[Given records]:
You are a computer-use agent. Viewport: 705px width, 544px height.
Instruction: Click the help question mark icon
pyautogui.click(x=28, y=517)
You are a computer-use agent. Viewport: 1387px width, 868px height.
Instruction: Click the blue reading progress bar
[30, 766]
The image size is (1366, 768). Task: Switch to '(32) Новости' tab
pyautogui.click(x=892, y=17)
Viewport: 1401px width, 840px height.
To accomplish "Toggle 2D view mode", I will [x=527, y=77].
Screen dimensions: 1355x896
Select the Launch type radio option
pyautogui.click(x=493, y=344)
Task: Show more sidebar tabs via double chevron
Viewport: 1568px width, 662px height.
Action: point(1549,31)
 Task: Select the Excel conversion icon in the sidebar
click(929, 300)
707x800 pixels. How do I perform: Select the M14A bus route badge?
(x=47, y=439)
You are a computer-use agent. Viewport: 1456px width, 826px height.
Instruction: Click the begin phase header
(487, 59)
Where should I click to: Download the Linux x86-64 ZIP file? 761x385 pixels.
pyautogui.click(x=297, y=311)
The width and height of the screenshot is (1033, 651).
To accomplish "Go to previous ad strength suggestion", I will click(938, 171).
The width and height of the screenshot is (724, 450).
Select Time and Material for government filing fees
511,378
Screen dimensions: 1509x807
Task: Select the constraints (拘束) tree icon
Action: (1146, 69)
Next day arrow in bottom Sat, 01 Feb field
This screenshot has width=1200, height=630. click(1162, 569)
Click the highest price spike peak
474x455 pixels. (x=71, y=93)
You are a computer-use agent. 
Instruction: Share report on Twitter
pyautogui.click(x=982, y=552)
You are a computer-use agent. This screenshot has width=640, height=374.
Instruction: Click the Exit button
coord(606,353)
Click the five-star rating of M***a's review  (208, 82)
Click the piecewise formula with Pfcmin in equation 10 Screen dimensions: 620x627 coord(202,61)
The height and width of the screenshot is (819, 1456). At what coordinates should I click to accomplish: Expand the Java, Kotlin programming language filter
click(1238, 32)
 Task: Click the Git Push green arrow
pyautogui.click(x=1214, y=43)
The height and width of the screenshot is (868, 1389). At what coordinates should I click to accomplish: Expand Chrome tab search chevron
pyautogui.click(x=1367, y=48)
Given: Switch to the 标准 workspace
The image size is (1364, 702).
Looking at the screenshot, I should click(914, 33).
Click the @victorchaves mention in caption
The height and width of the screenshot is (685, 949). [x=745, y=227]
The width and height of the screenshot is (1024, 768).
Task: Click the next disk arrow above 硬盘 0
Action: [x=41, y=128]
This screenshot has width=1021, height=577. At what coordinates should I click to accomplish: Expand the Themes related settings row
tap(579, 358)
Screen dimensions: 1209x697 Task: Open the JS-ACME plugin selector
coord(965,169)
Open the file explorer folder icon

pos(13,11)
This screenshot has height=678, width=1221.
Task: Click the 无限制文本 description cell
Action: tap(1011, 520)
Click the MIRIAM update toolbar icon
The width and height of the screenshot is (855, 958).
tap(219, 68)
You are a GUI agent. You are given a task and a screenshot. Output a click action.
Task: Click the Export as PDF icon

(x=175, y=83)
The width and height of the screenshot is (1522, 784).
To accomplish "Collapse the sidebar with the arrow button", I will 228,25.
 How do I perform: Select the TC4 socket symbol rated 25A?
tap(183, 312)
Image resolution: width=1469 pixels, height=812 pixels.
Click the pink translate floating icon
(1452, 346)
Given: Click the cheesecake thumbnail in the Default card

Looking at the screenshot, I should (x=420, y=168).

[Work instructions]:
Retype every line of the material above, character for character.

[Answer to this problem]:
You are a computer-use agent. Viewport: 705px width, 544px height.
Instruction: Click the help question mark icon
pyautogui.click(x=28, y=517)
You are a computer-use agent. Viewport: 1387px width, 868px height.
Instruction: Click the blue reading progress bar
[30, 766]
The image size is (1366, 768). Task: Switch to '(32) Новости' tab
pyautogui.click(x=892, y=17)
Viewport: 1401px width, 840px height.
To accomplish "Toggle 2D view mode", I will [x=527, y=77].
Screen dimensions: 1355x896
Select the Launch type radio option
pyautogui.click(x=493, y=344)
Task: Show more sidebar tabs via double chevron
Viewport: 1568px width, 662px height.
Action: point(1549,31)
 Task: Select the Excel conversion icon in the sidebar
click(929, 300)
707x800 pixels. How do I perform: Select the M14A bus route badge?
(x=47, y=439)
You are a computer-use agent. Viewport: 1456px width, 826px height.
Instruction: Click the begin phase header
(487, 59)
Where should I click to: Download the Linux x86-64 ZIP file? 761x385 pixels.
pyautogui.click(x=297, y=311)
The width and height of the screenshot is (1033, 651).
To accomplish "Go to previous ad strength suggestion", I will click(938, 171).
The width and height of the screenshot is (724, 450).
Select Time and Material for government filing fees
511,378
Screen dimensions: 1509x807
Task: Select the constraints (拘束) tree icon
Action: (1146, 69)
Next day arrow in bottom Sat, 01 Feb field
This screenshot has width=1200, height=630. click(1162, 569)
Click the highest price spike peak
474x455 pixels. (x=71, y=93)
You are a computer-use agent. 
Instruction: Share report on Twitter
pyautogui.click(x=982, y=552)
You are a computer-use agent. This screenshot has width=640, height=374.
Instruction: Click the Exit button
coord(606,353)
Click the five-star rating of M***a's review  (208, 82)
Click the piecewise formula with Pfcmin in equation 10 Screen dimensions: 620x627 coord(202,61)
The height and width of the screenshot is (819, 1456). At what coordinates should I click to accomplish: Expand the Java, Kotlin programming language filter
click(1238, 32)
 Task: Click the Git Push green arrow
pyautogui.click(x=1214, y=43)
The height and width of the screenshot is (868, 1389). At what coordinates should I click to accomplish: Expand Chrome tab search chevron
pyautogui.click(x=1367, y=48)
Given: Switch to the 标准 workspace
The image size is (1364, 702).
Looking at the screenshot, I should click(914, 33).
Click the @victorchaves mention in caption
The height and width of the screenshot is (685, 949). [x=745, y=227]
The width and height of the screenshot is (1024, 768).
Task: Click the next disk arrow above 硬盘 0
Action: [x=41, y=128]
This screenshot has width=1021, height=577. At what coordinates should I click to accomplish: Expand the Themes related settings row
tap(579, 358)
Screen dimensions: 1209x697 Task: Open the JS-ACME plugin selector
coord(965,169)
Open the file explorer folder icon

pos(13,11)
This screenshot has height=678, width=1221.
Task: Click the 无限制文本 description cell
Action: tap(1011, 520)
Click the MIRIAM update toolbar icon
The width and height of the screenshot is (855, 958).
tap(219, 68)
You are a GUI agent. You are given a task and a screenshot. Output a click action.
Task: Click the Export as PDF icon

(x=175, y=83)
The width and height of the screenshot is (1522, 784).
To accomplish "Collapse the sidebar with the arrow button", I will 228,25.
 How do I perform: Select the TC4 socket symbol rated 25A?
tap(183, 312)
Image resolution: width=1469 pixels, height=812 pixels.
Click the pink translate floating icon
(1452, 346)
Given: Click the cheesecake thumbnail in the Default card

Looking at the screenshot, I should (x=420, y=168).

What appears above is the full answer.